Qui aurait pu croire, il y a quinze ans, que l'épopée autobiographique de Ricardo Trogi allait s'échelonner sur quatre longs métrages?
Mais plus le cinéaste québécois s'aventure dans ses souvenirs, certes, délirants et parfois insensés - mais auxquels il était si facile de s'identifier au départ -, plus son approche semble prendre la forme d'un entonnoir, devenant de plus en plus anecdotique d'un épisode à l'autre.
Et c'est particulièrement flagrant dans 1995.
De la nostalgie commune, le principal intéressé est passé à un ton beaucoup plus personnel par la force des choses, revenant sur des événements beaucoup plus spécifiques dans lesquels nous étions invités à nous immiscer par la bande.
Cette fois, Ricardo Trogi relate quelques-unes des nombreuses mésaventures qu'il a vécues lors de sa participation, en 1994, à l'émission La course destination monde (rebaptisée simplement ici « La course »).
Durant son périple, Ricardo (Jean-Carl Boucher) s'est retrouvé au Caire, en Égypte, où toutes les conditions et les malchances ont été réunies pour donner du fil à retordre à notre globe-trotter et cinéaste en herbe. À la recherche d'un sujet pour une vidéo qu'il doit livrer en un temps record, le jeune homme décide de sortir de sa zone de confort, et de proposer un reportage sur un enjeu beaucoup plus sérieux et délicat. Mais sa connaissance de ce sujet épineux n'est pas tout à fait à la hauteur de son entêtement...
En voix off, Trogi continue de nous raconter ses anecdotes comme s'il avait une bière à la main, et la bonhomie et l'authenticité de sa narration fonctionnent une fois de plus allègrement.
Même son de cloche pour Jean-Carl Boucher, qui incarne toujours aussi justement le jeune maître de cérémonie, avec autant d'espièglerie que de maladresse, adoptant une attitude fonceuse, mais toujours un peu dépassée par les événements.
Évidemment, la décision de concentrer pratiquement toutes ses énergies sur un chapitre en particulier d'une course de plusieurs mois autour du monde est délibérée. Pour des raisons plus qu'évidentes, raconter l'épopée en entier aurait davantage été de l'ordre de la série télé que du long métrage.

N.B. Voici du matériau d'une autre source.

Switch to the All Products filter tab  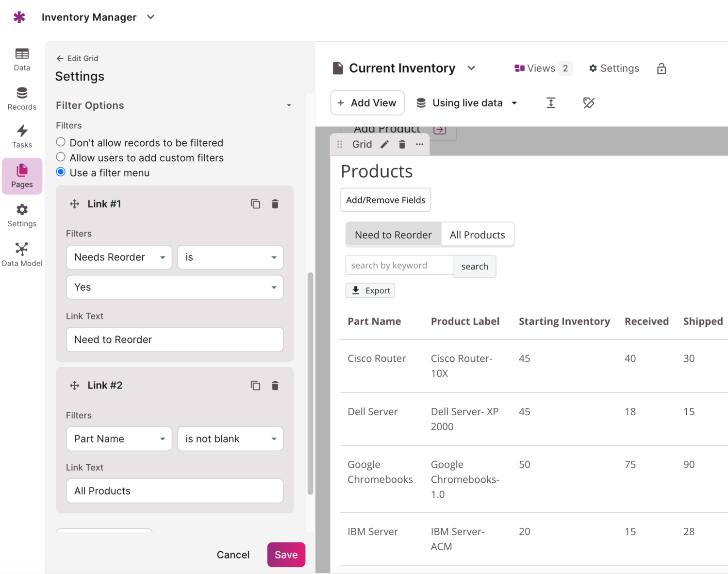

Mais c'est aussi un choix qui limite l'exercice dans ses propres élans. En nous donnant un aperçu de la réalité vécue au-delà des vidéos diffusées, Trogi signe bien plusieurs moments comiques fort efficaces (l'insistance de l'ami Yunnis et la (très) longue séquence des douanes en sont de bons exemples), mais dans un ensemble qui finit par tourner en rond et s'étirer un peu trop en longueur pour le bien de son propos comme de l'efficacité dramatique.
1995 demeure néanmoins un film sur l'échec et toutes les frustrations qui viennent avec. Mais même si tous ces blocages et cette redondance s'imposent comme l'un des principaux moteurs du projet, ceux-ci finissent par nous donner l'impression de meubler artificiellement un récit dont nous aurions pu facilement couper un bon vingt minutes. Ou du moins, consacrer celles-ci à quelque chose de plus substantiel.
Ceci étant dit, la candeur et l'authenticité dont fait toujours preuve Ricardo Trogi donnent également à la proposition son souffle le plus inspiré, en particulier durant la seconde moitié du film, qui mène ultimement à un touchant hommage au père de ce dernier.
Certaines expériences résonnent aussi davantage avec les sensibilités du monde d'aujourd'hui. Et à cet égard, Trogi ne se défile pas et reconnaît ses propres faux pas, notamment en ce qui a trait au regard un tantinet trop occidental qui avait pu teinter sa démarche à l'époque.
Le tout s'applique de la même façon à sa vision de ce qu'est un artiste, de ce qu'il cherche réellement à accomplir, de la persévérance et de l'entêtement nécessaires pour aller au bout d'une telle ambition.
Le fait que le film ait pour titre 1995 même s'il se déroule en quasi-totalité durant l'année 1994 est d'ailleurs assez parlant. Et Trogi conclut une fois de plus ce chapitre de sa vie au moment d'un important apprentissage, mais en se gardant bien de le mettre aussitôt en pratique.
Et c'est encore plus dommage dans le cas présent, considérant tout ce qui aurait encore pu nous être raconté, nous donnant au final une oeuvre pouvant être prise de deux façons. D'un côté, il y a ce que le film réussit à accomplir malgré ses failles et ses limitations narratives. De l'autre, il y a tout le potentiel perceptible - et souvent plus exaltant - d'une oeuvre que nous ne verrons probablement jamais.